**Activity**
Check every line of the data and copy the ones where "agent" appears.

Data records
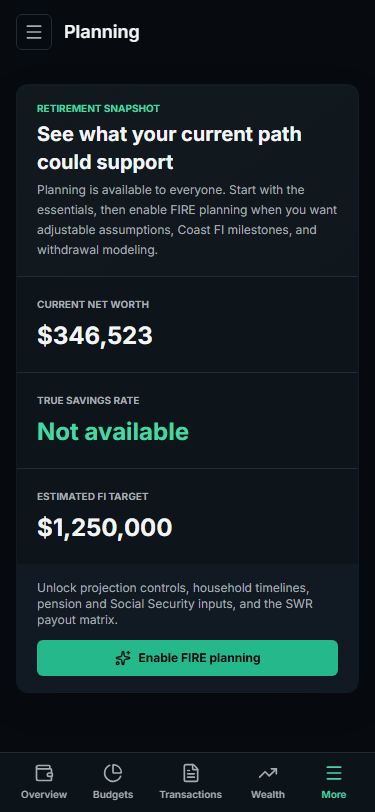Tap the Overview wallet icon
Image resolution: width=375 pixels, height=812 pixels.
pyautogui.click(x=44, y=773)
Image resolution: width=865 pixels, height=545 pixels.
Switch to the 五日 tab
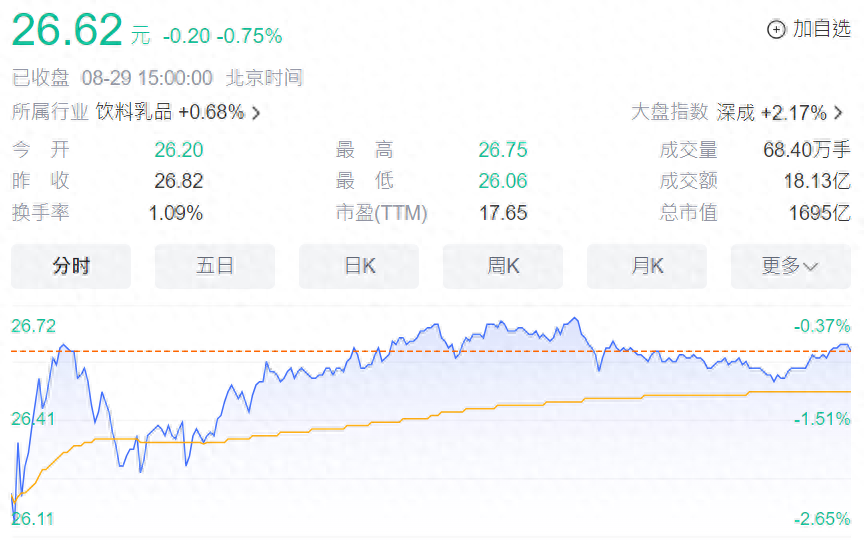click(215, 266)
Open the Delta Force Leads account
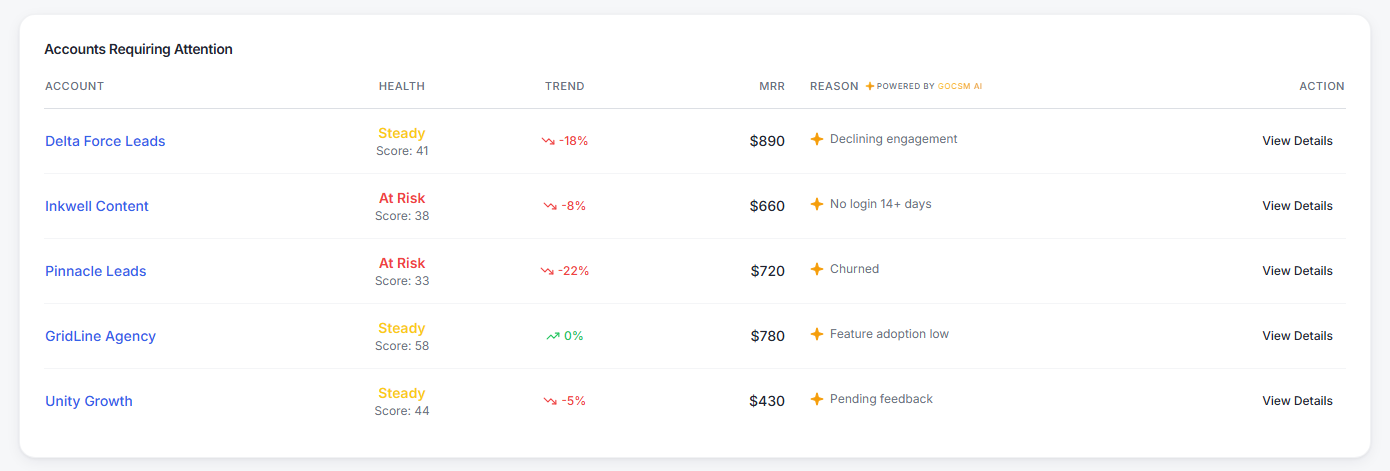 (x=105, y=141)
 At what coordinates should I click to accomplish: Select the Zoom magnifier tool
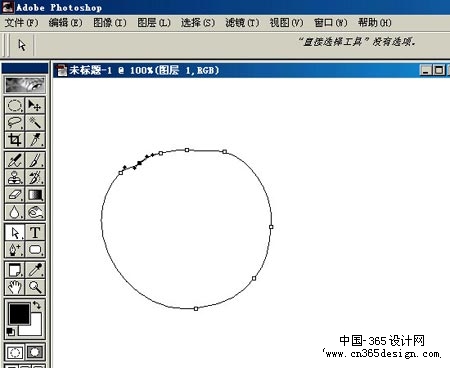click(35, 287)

--

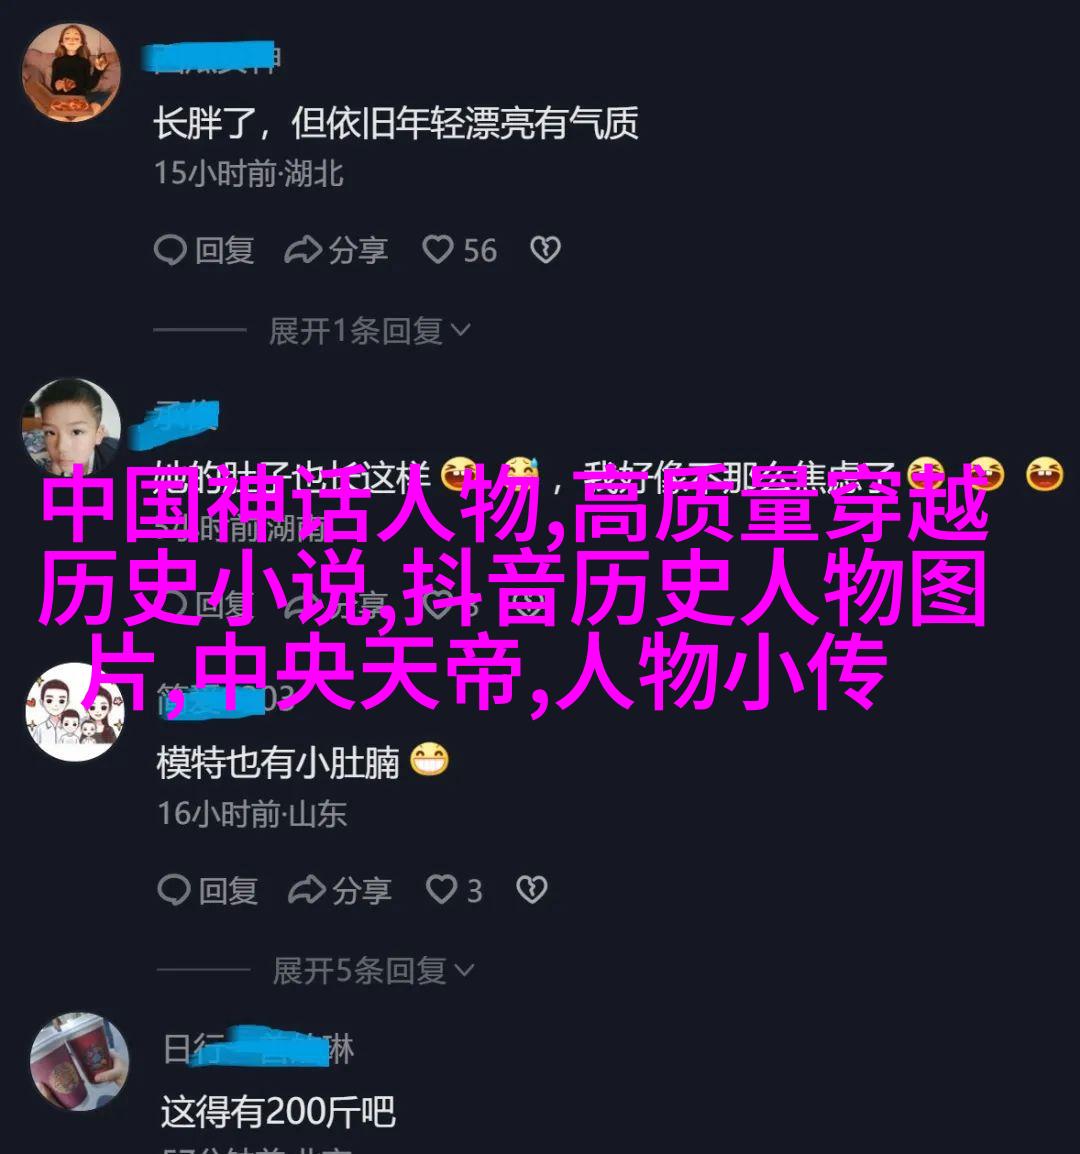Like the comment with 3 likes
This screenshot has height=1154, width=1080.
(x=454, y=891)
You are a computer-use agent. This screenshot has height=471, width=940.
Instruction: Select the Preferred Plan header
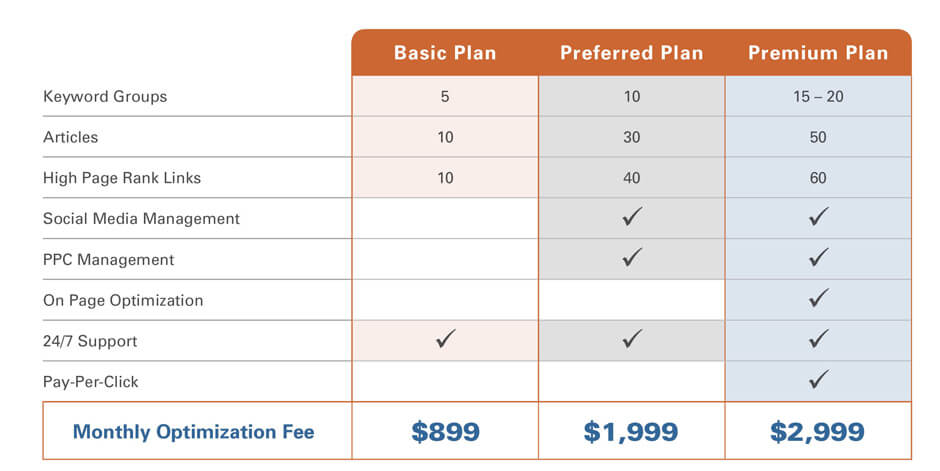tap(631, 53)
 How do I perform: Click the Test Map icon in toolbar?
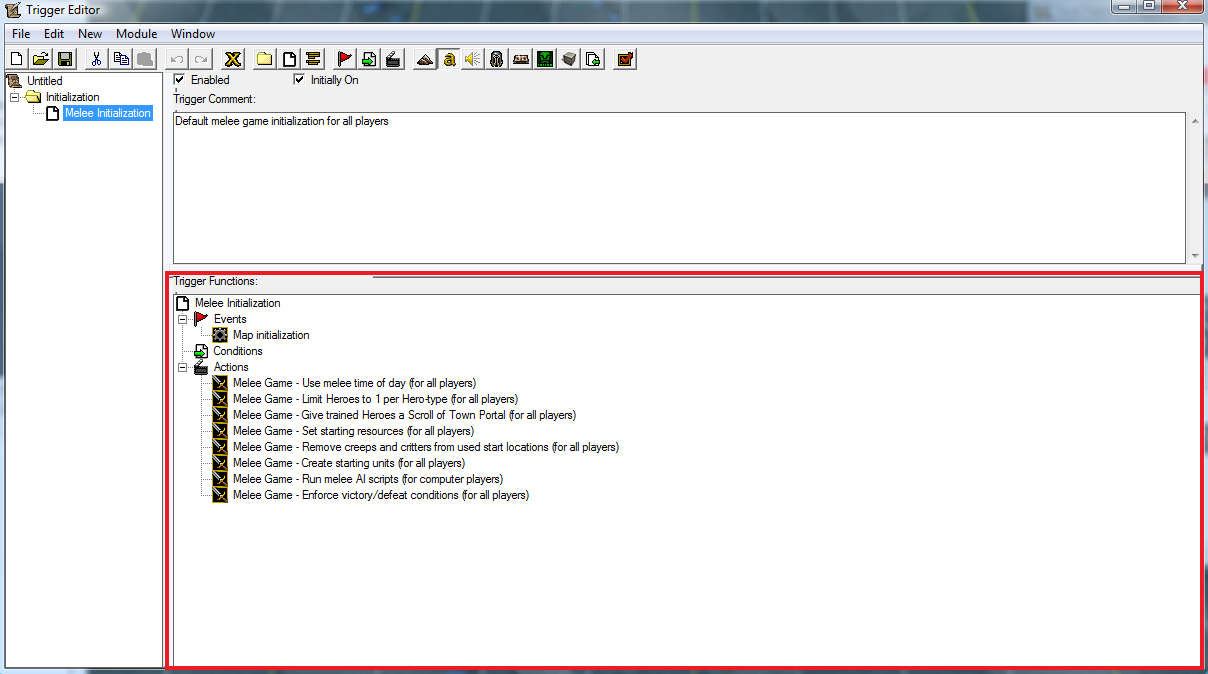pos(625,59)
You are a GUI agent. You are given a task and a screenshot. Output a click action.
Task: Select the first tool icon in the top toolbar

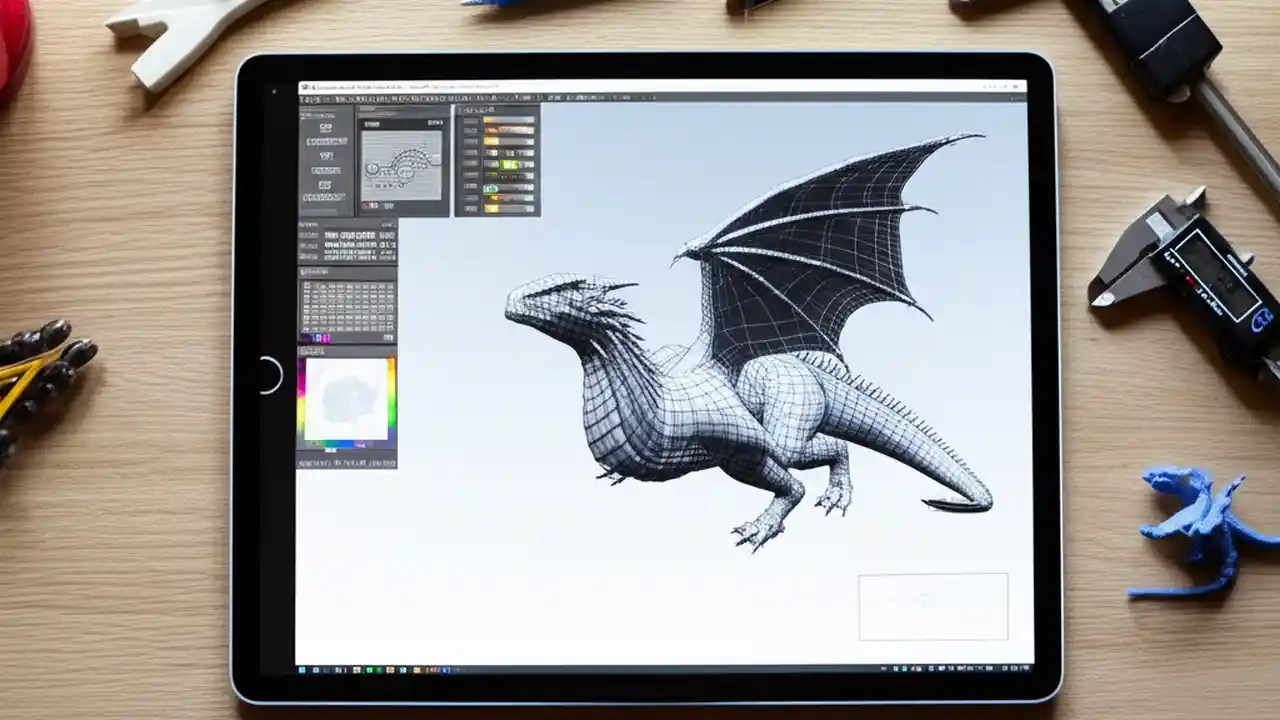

**Output for this task**
You are a computer-use agent. This screenshot has height=471, width=940.
You are a GUI agent. You are given a task and a screenshot. Output a click action.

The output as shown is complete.